▽
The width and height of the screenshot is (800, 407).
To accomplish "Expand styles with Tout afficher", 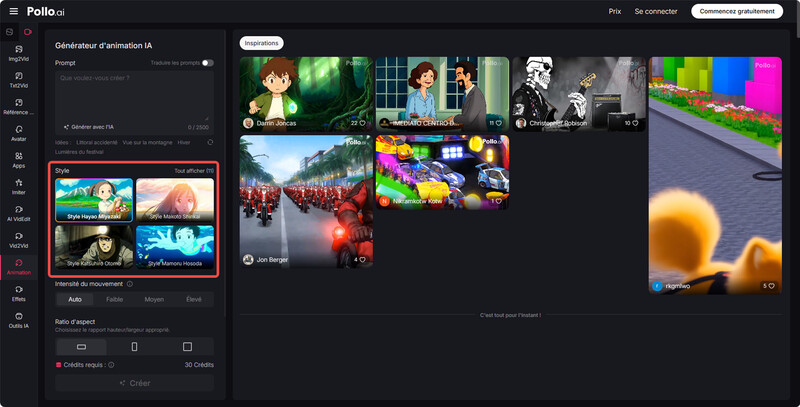I will pos(194,171).

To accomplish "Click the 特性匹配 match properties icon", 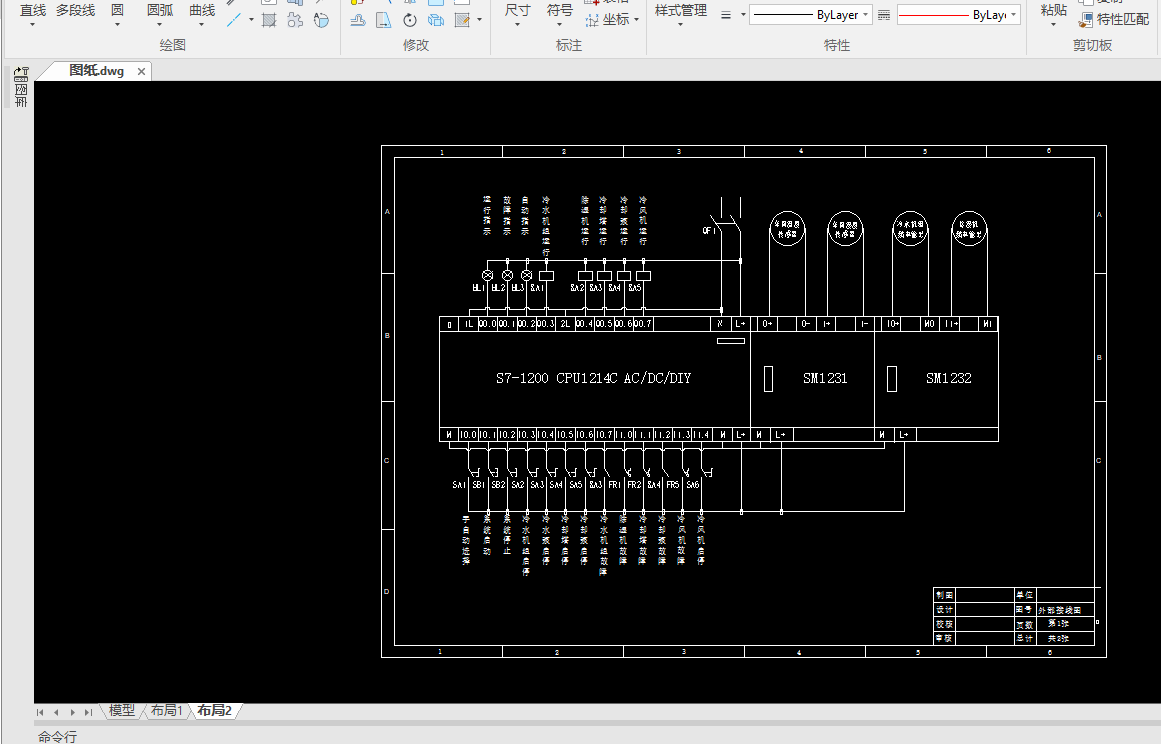I will pos(1085,20).
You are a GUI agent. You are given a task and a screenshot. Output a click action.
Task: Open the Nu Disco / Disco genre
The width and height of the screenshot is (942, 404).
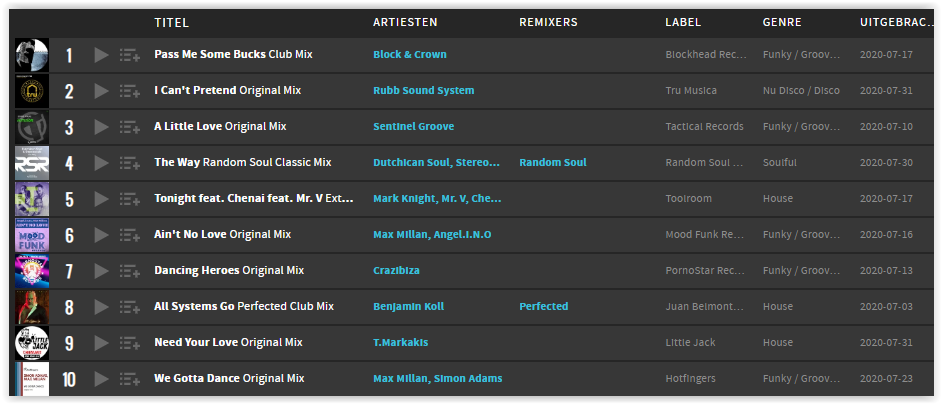801,91
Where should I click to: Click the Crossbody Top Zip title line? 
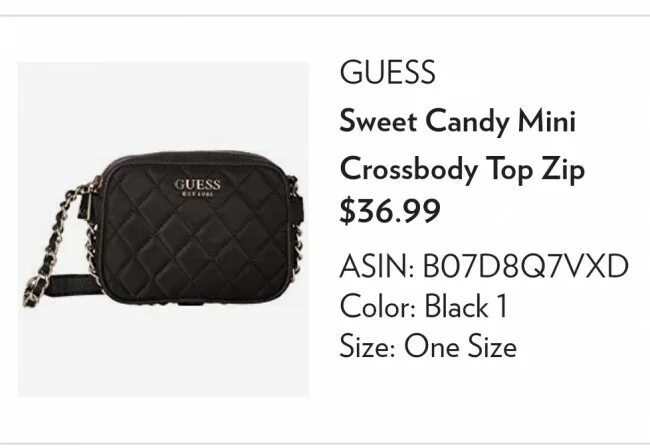462,168
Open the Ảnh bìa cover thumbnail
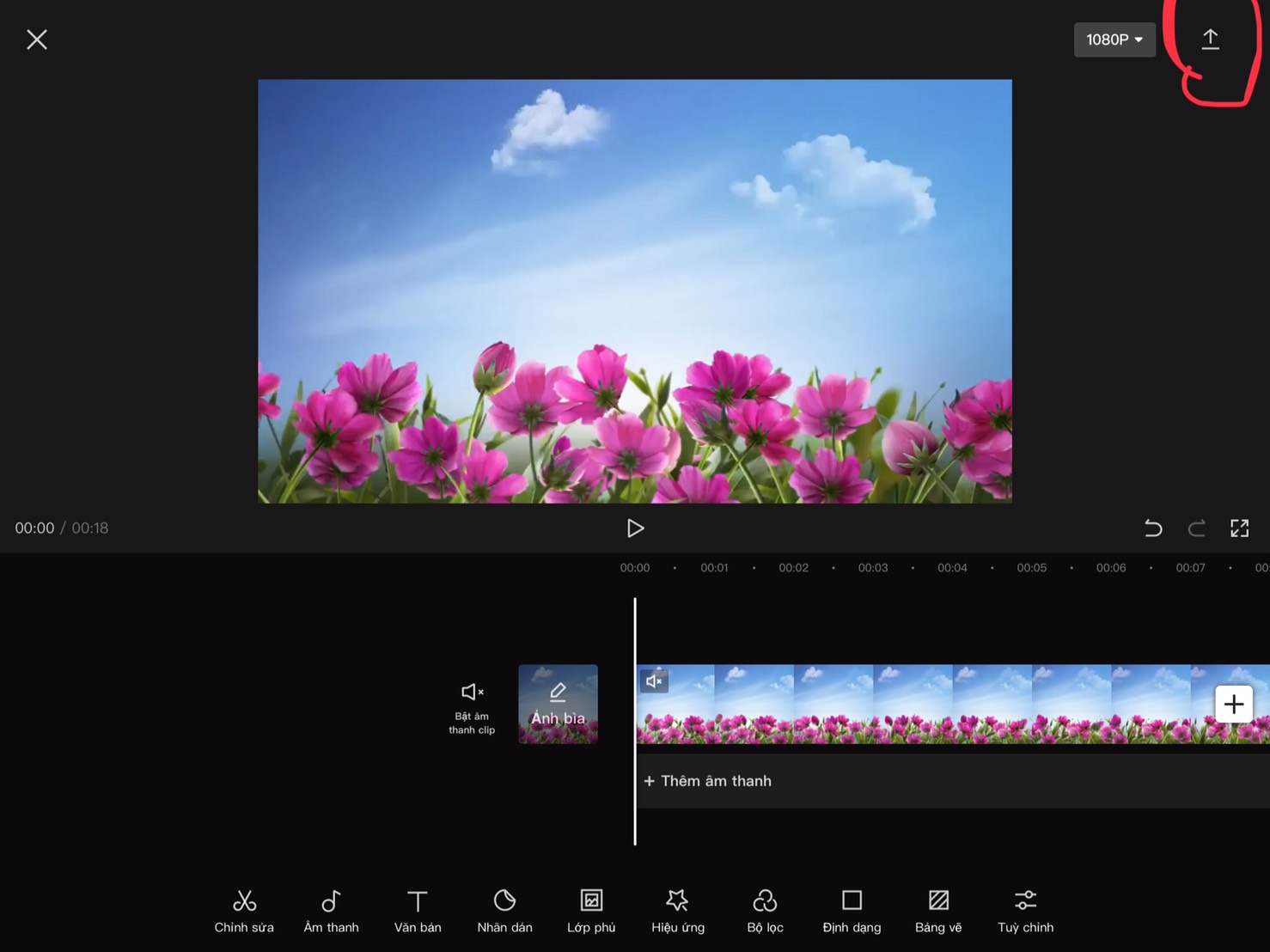The width and height of the screenshot is (1270, 952). click(x=558, y=704)
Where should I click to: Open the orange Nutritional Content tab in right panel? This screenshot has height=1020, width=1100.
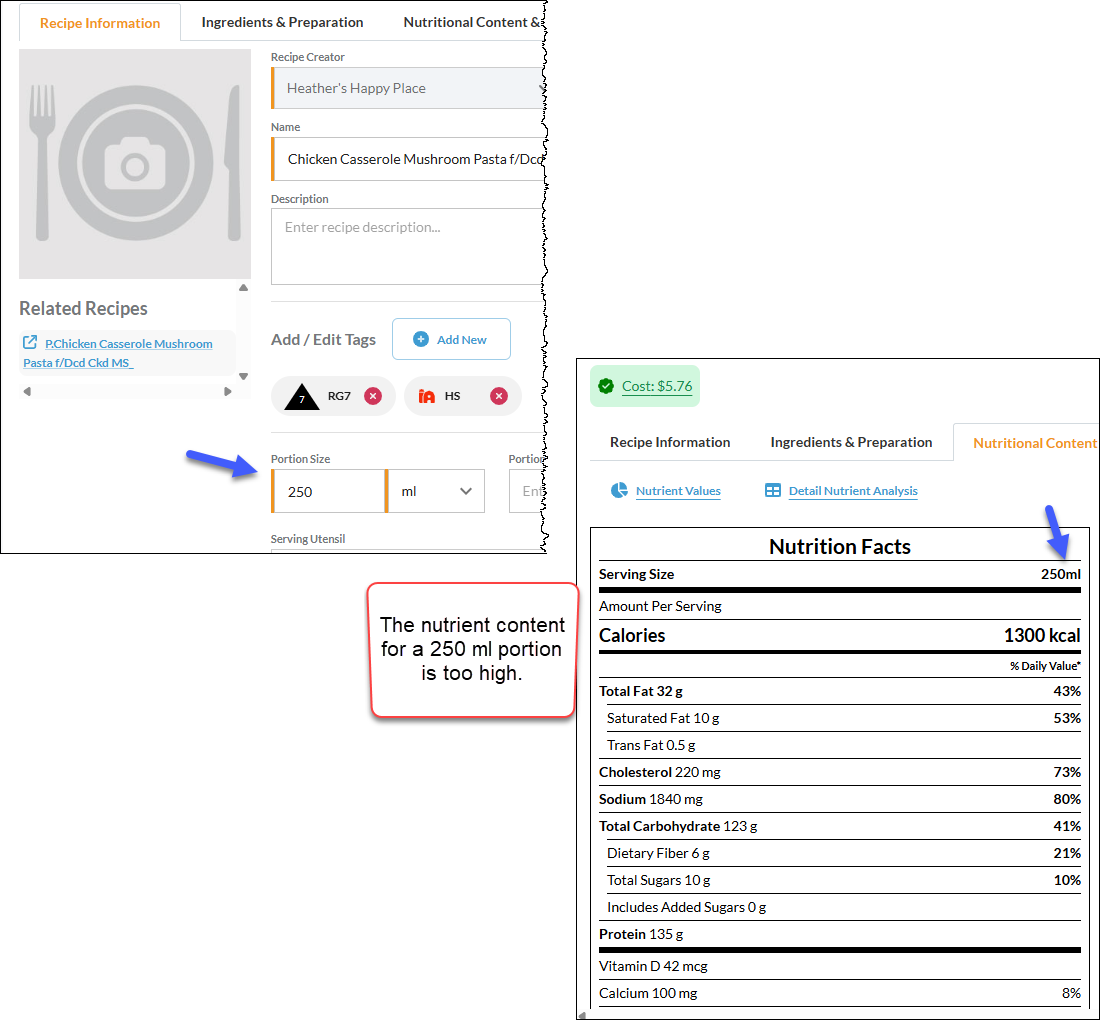pos(1033,443)
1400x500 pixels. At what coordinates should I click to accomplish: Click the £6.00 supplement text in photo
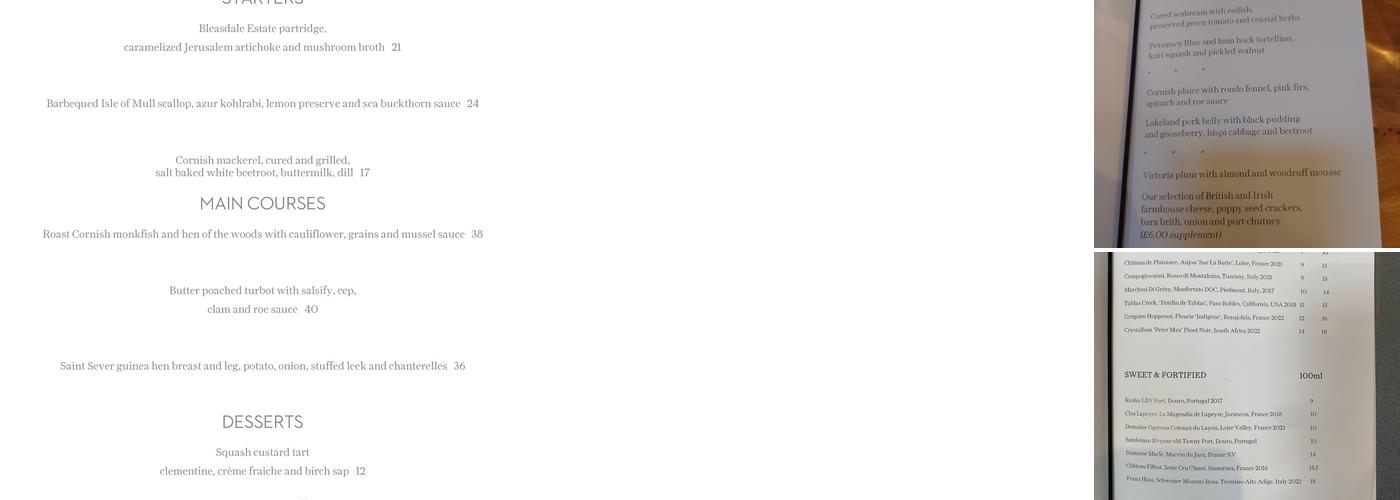click(x=1181, y=235)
△
All that is required is an exact reproduction of the lines from the one containing "1400x500 pixels. At" to the final line of the listing above, pictures omitted.

1400x500 pixels. At what coordinates should I click to accomplish: Click the £6.00 supplement text in photo
click(x=1181, y=235)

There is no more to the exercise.